* [Task requirements] Go through the records line by line from the top and repeat each one exactly, ending with the line that contains "Given: Open the All Queries dropdown".

--- START ---

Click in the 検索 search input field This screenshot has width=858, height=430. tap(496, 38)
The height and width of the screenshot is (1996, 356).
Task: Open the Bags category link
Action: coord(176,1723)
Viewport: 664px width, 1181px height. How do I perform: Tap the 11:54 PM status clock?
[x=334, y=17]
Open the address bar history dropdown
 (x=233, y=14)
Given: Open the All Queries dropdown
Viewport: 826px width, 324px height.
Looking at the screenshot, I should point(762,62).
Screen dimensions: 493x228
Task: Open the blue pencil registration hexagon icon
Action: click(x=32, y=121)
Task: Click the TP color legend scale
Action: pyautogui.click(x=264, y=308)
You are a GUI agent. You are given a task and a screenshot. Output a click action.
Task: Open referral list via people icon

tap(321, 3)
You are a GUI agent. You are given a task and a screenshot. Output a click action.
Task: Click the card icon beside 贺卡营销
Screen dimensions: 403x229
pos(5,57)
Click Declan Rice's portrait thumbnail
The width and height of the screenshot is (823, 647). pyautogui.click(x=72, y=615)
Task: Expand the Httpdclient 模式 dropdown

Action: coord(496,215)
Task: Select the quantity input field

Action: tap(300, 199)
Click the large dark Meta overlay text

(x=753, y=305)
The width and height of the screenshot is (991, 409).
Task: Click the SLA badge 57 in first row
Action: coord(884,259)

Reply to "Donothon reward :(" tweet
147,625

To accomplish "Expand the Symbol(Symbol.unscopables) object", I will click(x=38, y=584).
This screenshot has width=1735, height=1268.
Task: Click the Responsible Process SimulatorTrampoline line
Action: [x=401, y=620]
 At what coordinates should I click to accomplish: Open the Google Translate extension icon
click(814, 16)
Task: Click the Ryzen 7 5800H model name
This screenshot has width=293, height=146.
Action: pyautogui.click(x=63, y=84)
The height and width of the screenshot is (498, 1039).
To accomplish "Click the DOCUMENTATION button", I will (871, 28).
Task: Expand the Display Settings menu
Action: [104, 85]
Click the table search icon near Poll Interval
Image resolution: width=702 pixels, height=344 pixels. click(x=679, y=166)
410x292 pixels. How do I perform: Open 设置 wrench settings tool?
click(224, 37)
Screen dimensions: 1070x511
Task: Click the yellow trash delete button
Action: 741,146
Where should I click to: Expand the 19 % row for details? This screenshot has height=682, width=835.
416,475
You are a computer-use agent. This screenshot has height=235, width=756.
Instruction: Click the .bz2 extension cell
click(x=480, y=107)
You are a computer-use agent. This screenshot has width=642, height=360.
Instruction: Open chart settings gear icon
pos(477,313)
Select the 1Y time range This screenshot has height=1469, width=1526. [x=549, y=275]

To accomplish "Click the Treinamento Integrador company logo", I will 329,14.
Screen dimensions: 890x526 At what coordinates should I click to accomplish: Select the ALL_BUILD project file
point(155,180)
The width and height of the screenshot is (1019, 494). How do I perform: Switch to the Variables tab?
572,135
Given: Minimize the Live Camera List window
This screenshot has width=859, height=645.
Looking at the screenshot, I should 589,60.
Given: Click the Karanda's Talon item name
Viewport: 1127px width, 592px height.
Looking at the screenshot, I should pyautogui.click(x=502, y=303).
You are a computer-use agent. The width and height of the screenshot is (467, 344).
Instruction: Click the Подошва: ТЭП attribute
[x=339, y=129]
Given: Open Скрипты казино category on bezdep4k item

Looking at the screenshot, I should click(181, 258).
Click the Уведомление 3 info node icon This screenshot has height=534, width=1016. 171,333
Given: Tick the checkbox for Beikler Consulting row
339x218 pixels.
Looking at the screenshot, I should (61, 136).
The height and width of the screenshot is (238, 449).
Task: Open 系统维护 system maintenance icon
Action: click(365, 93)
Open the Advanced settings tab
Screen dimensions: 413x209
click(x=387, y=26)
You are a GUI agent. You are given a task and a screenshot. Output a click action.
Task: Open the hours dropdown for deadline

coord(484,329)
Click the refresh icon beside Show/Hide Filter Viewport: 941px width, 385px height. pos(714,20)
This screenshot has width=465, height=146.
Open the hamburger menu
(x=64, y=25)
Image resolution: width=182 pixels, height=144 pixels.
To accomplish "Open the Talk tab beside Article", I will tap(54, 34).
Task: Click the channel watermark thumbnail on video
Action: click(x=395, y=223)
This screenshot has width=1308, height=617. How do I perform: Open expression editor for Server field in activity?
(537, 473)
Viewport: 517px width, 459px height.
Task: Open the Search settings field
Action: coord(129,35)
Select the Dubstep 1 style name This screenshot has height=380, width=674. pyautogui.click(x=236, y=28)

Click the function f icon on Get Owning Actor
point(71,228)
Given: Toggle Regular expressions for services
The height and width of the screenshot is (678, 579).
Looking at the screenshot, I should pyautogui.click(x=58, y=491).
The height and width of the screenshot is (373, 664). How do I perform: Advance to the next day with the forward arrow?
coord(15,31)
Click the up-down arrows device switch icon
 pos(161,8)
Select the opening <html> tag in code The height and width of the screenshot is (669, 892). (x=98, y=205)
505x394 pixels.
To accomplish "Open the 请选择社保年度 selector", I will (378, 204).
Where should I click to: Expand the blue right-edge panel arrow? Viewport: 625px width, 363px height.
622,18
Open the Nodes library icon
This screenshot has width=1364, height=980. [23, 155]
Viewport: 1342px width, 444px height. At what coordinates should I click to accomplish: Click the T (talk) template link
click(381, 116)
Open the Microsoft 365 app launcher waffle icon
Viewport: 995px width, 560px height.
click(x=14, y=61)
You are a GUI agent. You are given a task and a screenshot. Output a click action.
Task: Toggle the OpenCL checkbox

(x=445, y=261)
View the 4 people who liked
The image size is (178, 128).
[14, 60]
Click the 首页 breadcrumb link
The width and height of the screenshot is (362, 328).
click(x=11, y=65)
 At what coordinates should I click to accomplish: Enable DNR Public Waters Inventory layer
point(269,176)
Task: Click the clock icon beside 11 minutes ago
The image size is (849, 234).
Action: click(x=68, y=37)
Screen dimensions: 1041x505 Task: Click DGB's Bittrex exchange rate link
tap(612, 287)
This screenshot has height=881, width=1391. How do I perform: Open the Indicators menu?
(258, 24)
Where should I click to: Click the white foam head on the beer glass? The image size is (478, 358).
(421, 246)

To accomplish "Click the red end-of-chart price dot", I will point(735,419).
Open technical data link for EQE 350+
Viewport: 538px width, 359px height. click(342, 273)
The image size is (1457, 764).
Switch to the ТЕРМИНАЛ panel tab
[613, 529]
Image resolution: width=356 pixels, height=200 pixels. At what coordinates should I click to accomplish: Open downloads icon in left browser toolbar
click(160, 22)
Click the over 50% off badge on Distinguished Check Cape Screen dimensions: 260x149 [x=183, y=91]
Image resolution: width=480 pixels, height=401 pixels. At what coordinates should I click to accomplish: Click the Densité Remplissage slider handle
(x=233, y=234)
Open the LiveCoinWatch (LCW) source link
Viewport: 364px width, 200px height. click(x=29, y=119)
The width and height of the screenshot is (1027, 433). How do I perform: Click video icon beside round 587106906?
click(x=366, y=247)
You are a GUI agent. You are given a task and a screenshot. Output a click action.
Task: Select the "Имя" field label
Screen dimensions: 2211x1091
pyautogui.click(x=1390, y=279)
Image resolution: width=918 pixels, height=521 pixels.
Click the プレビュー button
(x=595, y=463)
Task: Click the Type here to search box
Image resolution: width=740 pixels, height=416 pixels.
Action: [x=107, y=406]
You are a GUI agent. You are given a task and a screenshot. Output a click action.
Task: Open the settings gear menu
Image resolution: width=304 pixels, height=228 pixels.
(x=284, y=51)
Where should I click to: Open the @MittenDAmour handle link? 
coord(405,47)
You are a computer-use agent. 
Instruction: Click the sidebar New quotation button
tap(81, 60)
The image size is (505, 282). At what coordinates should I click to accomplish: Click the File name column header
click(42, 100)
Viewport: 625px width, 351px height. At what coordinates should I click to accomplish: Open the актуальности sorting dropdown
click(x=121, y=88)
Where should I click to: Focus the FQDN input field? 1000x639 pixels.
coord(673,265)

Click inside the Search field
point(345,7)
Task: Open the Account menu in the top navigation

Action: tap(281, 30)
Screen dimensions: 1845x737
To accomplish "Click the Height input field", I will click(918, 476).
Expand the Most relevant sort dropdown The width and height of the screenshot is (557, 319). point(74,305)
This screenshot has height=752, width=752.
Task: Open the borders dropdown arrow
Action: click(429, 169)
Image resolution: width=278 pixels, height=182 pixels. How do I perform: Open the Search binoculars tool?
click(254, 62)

--- END ---

* [Exercise answer]
Click in the 検索 search input field This screenshot has width=858, height=430. tap(496, 38)
The height and width of the screenshot is (1996, 356).
Task: Open the Bags category link
Action: coord(176,1723)
Viewport: 664px width, 1181px height. How do I perform: Tap the 11:54 PM status clock?
[x=334, y=17]
Open the address bar history dropdown
 (x=233, y=14)
Given: Open the All Queries dropdown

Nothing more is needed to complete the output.